Traveling with my old friend and colleague Ed Enns was a joy. Eds tenacity to the ministry is a blessing. He is a walking epistle of 1 Cor 15:58 Therefore, my beloved brethren, be ye stedfast, unmoveable, always abounding in the work of the Lord, forasmuch as ye know that your labour is not in vain in the Lord.

During my travels through Ghana I met four young men who had come through the SFMI training in recent years. They were ministering in Ghana and preparing to move into the northern region of Ghana where the Gospel has not been widely communicated. Jim and Fran Lucas along with their granddaughter Janelle were faithfully laboring in the His Mission training center. They were laboring, but are also a result of others labors. I know some of those who labored for them and with them; the labor is not in vain. The Voetberg family was spoken of often as I visited the Africans in Ghana and Togo.

As Ed and I traveled to Togo we met with Emanuel Kangni and Nat Abimbola, and many others who labor for Jesus and His kingdom. They labor but I know people who labored in their lives. The labor is not in vain.

The ministry of Ethnos Mission from Nigeria is a blessing, as West African nationals press to the unreached people that lay just south of the Sahara desert.
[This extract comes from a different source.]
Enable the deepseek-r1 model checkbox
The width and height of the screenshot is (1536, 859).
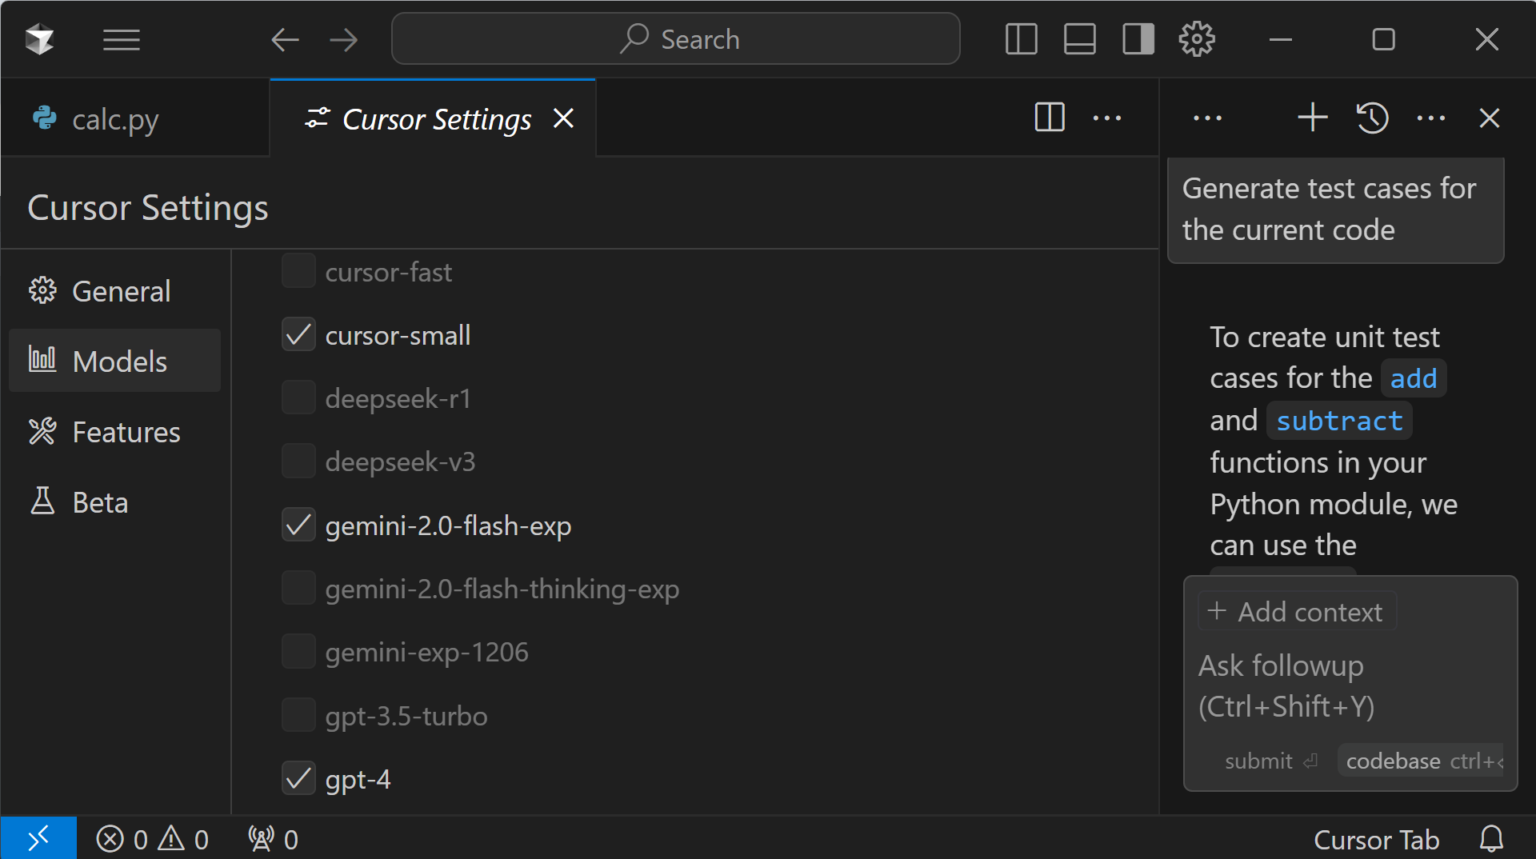pos(298,397)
They call it the 10/15 window. Ed Enns calls it the Bibleless belt. Whatever we call it, it is a ministry that begs for labor.

In grade school I remember a story of Johnny Appleseed. A man who sowed apple seeds in Americas new frontiers. A google search taught me a lot more about the man, but the patience and tenacity of him still impress me. It takes a long time for an apple seed to make a producing apple tree.

I came back from Ghana and Togo with a new appreciation of Heb 10:34-39.

For ye had compassion of me in my bonds, and took joyfully the spoiling of your goods, knowing in yourselves that ye have in heaven a better and an enduring substance. Cast not away therefore your confidence, which hath great recompence of reward. For ye have need of patience, that, after ye have done the will of God, ye might receive the promise. For yet a little while, and he that shall come will come, and will not tarry. Now the just shall live by faith: but if any man draw back, my soul shall have no pleasure in him. But we are not of them who draw back unto perdition; but of them that believe to the saving of the soul.

I had a brief time in the Dagomba tribe. The elders wanted me to stay, and I wanted to stay longer, but a schedule was set that I needed to keep. Next time, I will stay longer. I was not able to contact Hovare, but went to the Ghana/Ivory Coast border on the proposed day we were to meet. He was not there but I did have a providential meeting with a man who knew me and Hovare. He was able to carry my greetings and messages to Hovare.

During my trip I received encouragement from the US embassy in Ivory Coast concerning the rebel leader in the northern area where I work. The embassy talked to the warlord on my behalf and it sounds like the meeting went well. I hope that the contact will reign in some of the lawlessness in the region.